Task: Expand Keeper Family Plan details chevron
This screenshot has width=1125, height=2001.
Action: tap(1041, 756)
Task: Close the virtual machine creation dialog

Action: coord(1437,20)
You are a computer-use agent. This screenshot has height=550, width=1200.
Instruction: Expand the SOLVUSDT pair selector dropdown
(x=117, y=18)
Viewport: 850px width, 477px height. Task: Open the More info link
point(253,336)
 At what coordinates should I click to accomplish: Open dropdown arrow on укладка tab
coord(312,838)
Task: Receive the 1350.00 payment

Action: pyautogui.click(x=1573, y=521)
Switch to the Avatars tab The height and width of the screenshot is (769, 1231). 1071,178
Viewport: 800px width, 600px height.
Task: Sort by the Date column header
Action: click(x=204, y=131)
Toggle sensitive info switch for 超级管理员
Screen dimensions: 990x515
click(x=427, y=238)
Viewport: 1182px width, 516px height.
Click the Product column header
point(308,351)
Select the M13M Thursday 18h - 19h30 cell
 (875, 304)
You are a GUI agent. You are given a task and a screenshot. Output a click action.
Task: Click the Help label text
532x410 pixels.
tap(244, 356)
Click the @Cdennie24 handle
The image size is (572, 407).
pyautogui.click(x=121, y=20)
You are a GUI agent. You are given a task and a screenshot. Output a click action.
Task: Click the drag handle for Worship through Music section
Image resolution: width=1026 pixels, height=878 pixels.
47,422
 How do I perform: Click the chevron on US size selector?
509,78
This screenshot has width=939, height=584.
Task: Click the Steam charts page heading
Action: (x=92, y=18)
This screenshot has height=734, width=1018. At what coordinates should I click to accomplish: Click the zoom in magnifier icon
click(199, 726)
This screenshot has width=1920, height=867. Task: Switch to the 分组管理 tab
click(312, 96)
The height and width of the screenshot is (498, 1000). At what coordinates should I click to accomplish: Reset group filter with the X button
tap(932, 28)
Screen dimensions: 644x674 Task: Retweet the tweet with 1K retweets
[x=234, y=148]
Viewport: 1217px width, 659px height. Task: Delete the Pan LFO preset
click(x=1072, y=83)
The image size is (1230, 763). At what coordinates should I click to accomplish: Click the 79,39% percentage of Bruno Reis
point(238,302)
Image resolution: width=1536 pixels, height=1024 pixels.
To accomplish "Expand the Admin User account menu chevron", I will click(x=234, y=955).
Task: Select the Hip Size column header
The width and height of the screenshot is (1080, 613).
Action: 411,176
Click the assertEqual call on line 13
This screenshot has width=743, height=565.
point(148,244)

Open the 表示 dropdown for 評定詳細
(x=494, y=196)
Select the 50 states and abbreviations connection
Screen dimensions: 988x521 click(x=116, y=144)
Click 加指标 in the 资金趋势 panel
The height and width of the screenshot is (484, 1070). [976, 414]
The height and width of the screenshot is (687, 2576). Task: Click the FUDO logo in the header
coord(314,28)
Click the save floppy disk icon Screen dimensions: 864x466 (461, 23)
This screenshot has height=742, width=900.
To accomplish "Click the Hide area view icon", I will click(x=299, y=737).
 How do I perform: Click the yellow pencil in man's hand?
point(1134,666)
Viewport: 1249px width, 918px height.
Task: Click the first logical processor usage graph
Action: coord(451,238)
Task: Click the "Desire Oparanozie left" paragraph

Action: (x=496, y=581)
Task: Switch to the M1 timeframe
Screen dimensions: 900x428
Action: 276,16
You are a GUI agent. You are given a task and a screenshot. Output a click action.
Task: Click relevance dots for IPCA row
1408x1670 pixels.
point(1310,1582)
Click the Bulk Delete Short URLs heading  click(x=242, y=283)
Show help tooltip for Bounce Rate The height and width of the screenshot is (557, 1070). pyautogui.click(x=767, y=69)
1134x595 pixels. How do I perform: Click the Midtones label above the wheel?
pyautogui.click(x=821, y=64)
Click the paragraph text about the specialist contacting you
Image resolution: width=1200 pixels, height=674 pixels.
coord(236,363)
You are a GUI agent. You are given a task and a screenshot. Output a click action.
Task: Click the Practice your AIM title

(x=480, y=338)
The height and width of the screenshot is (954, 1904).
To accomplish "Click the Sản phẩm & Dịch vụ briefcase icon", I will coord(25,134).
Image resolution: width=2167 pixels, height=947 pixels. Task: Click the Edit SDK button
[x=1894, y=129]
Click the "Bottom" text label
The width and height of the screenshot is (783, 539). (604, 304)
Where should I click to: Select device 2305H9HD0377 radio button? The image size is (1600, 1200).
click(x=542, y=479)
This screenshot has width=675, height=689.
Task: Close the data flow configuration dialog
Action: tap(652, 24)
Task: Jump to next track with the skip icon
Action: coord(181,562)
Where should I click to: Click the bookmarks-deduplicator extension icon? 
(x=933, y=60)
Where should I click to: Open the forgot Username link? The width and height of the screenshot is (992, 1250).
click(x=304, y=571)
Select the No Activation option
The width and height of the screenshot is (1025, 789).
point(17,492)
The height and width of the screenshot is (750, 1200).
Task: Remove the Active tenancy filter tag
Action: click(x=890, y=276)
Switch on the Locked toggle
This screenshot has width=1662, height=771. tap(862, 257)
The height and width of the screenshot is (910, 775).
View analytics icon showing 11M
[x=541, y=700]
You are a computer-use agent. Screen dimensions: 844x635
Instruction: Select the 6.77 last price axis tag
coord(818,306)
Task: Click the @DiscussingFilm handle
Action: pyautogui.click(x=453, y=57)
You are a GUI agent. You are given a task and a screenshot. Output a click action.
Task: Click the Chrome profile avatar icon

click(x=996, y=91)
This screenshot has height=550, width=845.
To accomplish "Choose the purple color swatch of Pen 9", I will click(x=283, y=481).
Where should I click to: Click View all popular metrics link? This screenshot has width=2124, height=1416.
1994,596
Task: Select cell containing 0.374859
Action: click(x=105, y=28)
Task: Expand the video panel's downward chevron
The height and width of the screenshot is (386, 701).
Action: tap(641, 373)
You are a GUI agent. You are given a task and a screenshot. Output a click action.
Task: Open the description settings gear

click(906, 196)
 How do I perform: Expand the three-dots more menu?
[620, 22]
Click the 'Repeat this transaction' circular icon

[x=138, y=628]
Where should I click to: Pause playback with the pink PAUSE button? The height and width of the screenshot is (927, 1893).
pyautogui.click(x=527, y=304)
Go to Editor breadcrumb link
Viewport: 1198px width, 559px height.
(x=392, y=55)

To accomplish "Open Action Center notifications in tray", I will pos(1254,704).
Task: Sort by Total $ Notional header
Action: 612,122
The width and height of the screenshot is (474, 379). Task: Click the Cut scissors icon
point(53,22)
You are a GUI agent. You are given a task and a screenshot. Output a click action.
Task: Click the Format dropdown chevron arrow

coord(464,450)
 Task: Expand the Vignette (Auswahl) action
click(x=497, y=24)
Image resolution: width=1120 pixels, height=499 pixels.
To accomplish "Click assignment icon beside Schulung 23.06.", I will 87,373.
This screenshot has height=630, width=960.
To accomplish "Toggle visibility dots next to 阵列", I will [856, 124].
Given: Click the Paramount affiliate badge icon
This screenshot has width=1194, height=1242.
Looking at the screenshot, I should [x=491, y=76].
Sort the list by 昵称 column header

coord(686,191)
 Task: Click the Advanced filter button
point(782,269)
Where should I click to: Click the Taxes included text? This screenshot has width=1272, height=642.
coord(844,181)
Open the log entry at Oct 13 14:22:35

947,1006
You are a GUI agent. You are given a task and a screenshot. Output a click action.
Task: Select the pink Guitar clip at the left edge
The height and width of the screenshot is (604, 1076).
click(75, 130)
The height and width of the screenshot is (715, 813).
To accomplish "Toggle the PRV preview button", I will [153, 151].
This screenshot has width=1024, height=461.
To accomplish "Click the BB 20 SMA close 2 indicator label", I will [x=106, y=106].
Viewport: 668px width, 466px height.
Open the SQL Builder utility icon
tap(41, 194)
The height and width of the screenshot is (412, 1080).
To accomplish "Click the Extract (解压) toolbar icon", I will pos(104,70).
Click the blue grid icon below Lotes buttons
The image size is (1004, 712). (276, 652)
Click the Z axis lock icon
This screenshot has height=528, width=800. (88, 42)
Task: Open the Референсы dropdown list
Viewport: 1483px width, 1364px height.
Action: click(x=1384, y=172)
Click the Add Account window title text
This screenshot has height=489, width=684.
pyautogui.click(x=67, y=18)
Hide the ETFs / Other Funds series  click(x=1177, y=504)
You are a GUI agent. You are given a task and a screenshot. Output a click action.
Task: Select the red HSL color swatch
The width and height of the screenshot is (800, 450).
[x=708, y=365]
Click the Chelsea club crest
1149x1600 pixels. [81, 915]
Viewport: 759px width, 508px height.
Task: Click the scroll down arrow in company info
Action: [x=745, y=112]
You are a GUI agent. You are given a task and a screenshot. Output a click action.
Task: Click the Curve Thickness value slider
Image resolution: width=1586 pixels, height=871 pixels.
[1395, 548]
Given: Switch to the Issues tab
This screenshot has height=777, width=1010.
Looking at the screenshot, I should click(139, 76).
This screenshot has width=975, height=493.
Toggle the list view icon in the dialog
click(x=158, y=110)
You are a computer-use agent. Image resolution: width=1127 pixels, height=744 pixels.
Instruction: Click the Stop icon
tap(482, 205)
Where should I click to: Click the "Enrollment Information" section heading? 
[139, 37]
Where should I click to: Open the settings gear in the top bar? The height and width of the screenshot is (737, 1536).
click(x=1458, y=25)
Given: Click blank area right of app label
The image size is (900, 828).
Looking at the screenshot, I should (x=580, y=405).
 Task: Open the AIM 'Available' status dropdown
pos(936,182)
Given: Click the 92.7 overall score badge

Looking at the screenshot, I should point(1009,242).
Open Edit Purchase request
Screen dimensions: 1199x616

# What you need to do
Copy out, exactly and alone, the lines of the entries above between the ones holding "Image resolution: width=2167" and "The height and width of the screenshot is (910, 775).", inclusive.

# Final answer
Image resolution: width=2167 pixels, height=947 pixels. Task: Click the Edit SDK button
[x=1894, y=129]
Click the "Bottom" text label
The width and height of the screenshot is (783, 539). (604, 304)
Where should I click to: Select device 2305H9HD0377 radio button? The image size is (1600, 1200).
click(x=542, y=479)
This screenshot has width=675, height=689.
Task: Close the data flow configuration dialog
Action: tap(652, 24)
Task: Jump to next track with the skip icon
Action: coord(181,562)
Where should I click to: Click the bookmarks-deduplicator extension icon? 
(x=933, y=60)
Where should I click to: Open the forgot Username link? The width and height of the screenshot is (992, 1250).
click(x=304, y=571)
Select the No Activation option
The width and height of the screenshot is (1025, 789).
point(17,492)
The height and width of the screenshot is (750, 1200).
Task: Remove the Active tenancy filter tag
Action: click(x=890, y=276)
Switch on the Locked toggle
This screenshot has width=1662, height=771. tap(862, 257)
The height and width of the screenshot is (910, 775).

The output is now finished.